The consolidation of the two groups will unify HP's message to customers seeking HP hardware, software, or services, said Ann Livermore, head of the new "Enterprise Computing Solutions Organization." The Enterprise group currently is responsible for server development and sales while services picks up how to deploy these systems.
By combining the two, HP can pitch unified, and potentially more lucrative, solutions to customers where competitors are typically viewed either as service companies or hardware companies, according to Livermore.
"It makes some sense," said Roger Kay, an analyst with International Data Corporation. "They want to be able to provide a seamless experience to their major customers."
And selling services is increasingly important for HP and other companies whose customers include large corporations. For HP competitor IBM, services is the fastest-growing part of the company, Kay said. And Compaq was willing to spend billions of dollars buying Digital so the company could tap into the services market.
Services have the potential to generate a constant stream of revenue that can last for years, Kay said. A company can make money as it helps a corporation plan, specify, install, configure, test, maintain, troubleshoot, and eventually even retire computer systems. "The whole thing implies an ongoing relationship with continuous revenues," Kay said.
On the down side, services remains a low-margin business, Kay said, because it requires a large staff. "It's a people business," he said.

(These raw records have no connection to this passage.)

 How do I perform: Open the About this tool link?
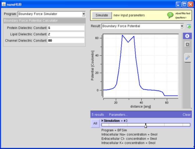(183, 13)
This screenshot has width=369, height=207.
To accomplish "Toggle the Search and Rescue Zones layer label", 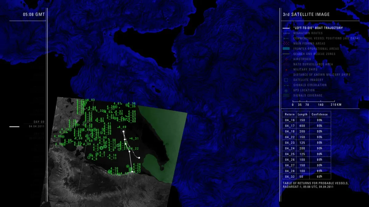I will pyautogui.click(x=314, y=54).
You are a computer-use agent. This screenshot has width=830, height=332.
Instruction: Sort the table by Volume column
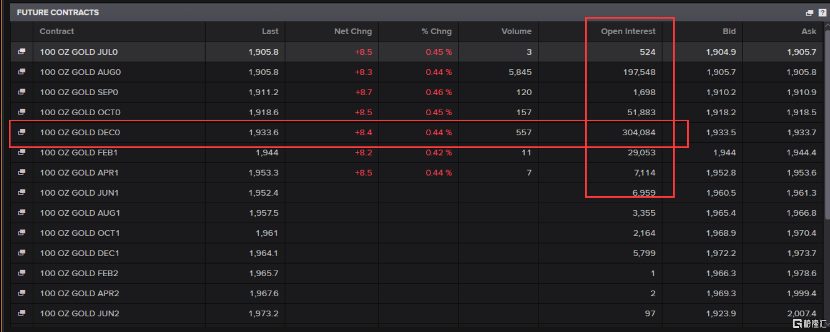(516, 31)
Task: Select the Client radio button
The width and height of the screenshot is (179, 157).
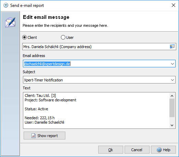Action: coord(25,37)
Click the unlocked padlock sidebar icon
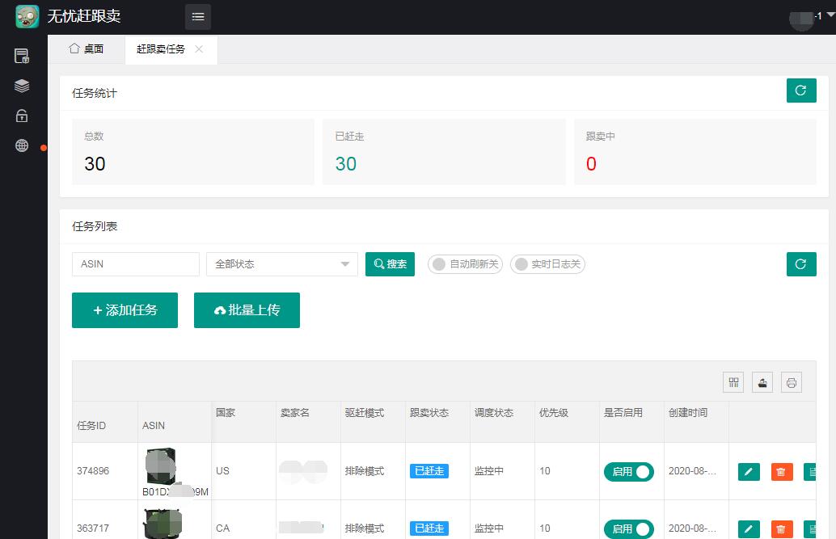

Nonetheless, services are not a business hardware vendors can ignore. Margins are decreasing in hardware sales, so "it's important to have these ancillary sources of revenue that are potentially profitable," Kay said.
"They're following the IBM-driven industry model," said John Oltsik, an analyst with Forrester Research. "There's too much money to be made right now doing services. I interpret this as a first step toward really putting the strategy together for services."

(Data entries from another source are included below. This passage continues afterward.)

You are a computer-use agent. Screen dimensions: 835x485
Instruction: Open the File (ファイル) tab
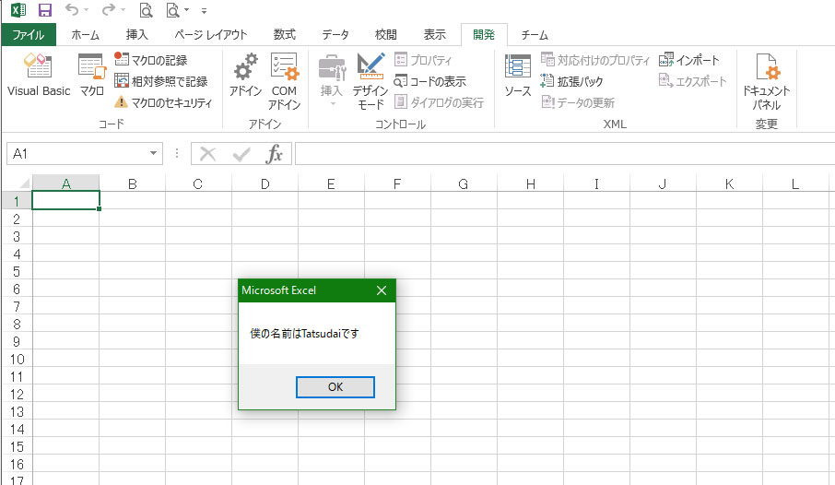tap(29, 35)
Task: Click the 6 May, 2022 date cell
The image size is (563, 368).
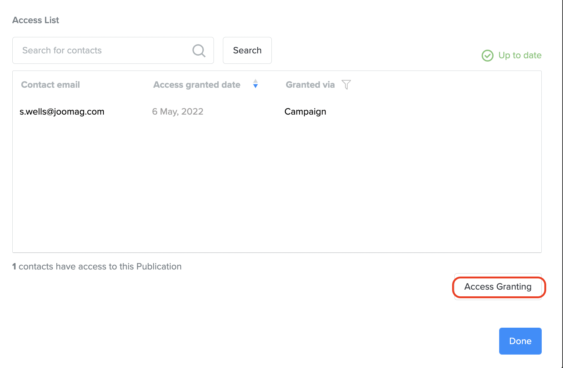Action: click(178, 112)
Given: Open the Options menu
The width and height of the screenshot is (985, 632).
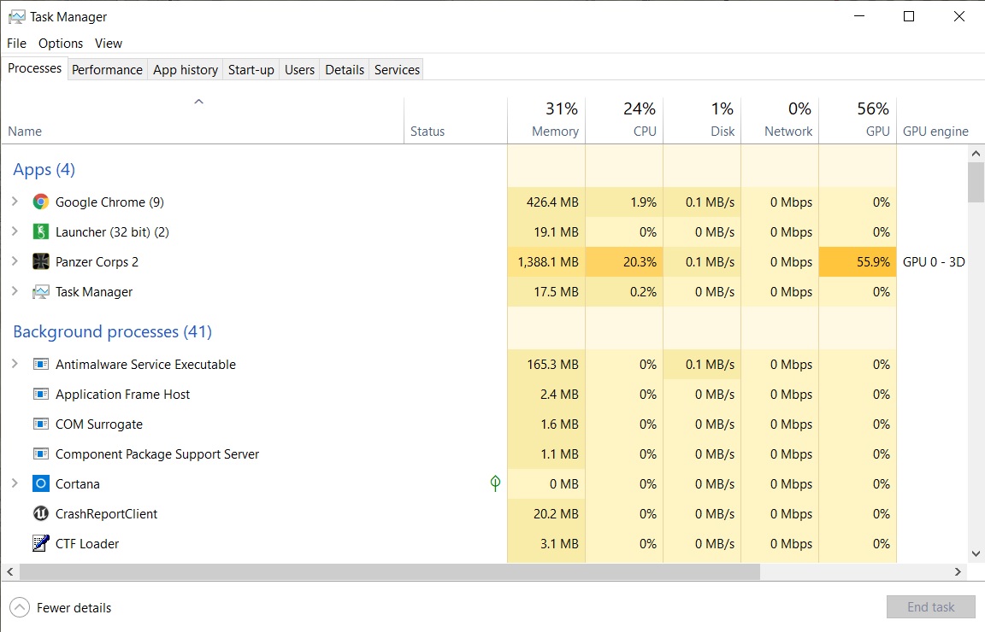Looking at the screenshot, I should pyautogui.click(x=61, y=44).
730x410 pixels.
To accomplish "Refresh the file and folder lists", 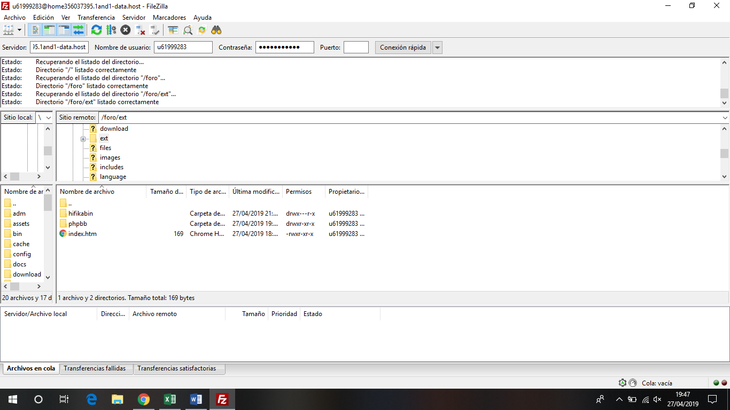I will point(96,30).
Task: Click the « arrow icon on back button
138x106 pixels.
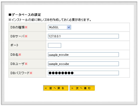Action: tap(46, 88)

But while Oltsik believes it makes sense for HP to have all its services employees reporting to a single place, he thinks software should be split out into a different organization.
"Software and services are driven in different directions," Oltsik said. "HP buries its software division within services. It just doesn't make sense."
Eventually, HP will likely break the software group back out on its own, he added.
No employees will lose their jobs as part of the consolidation, because the sections involved are "performing quite well for us," Livermore said.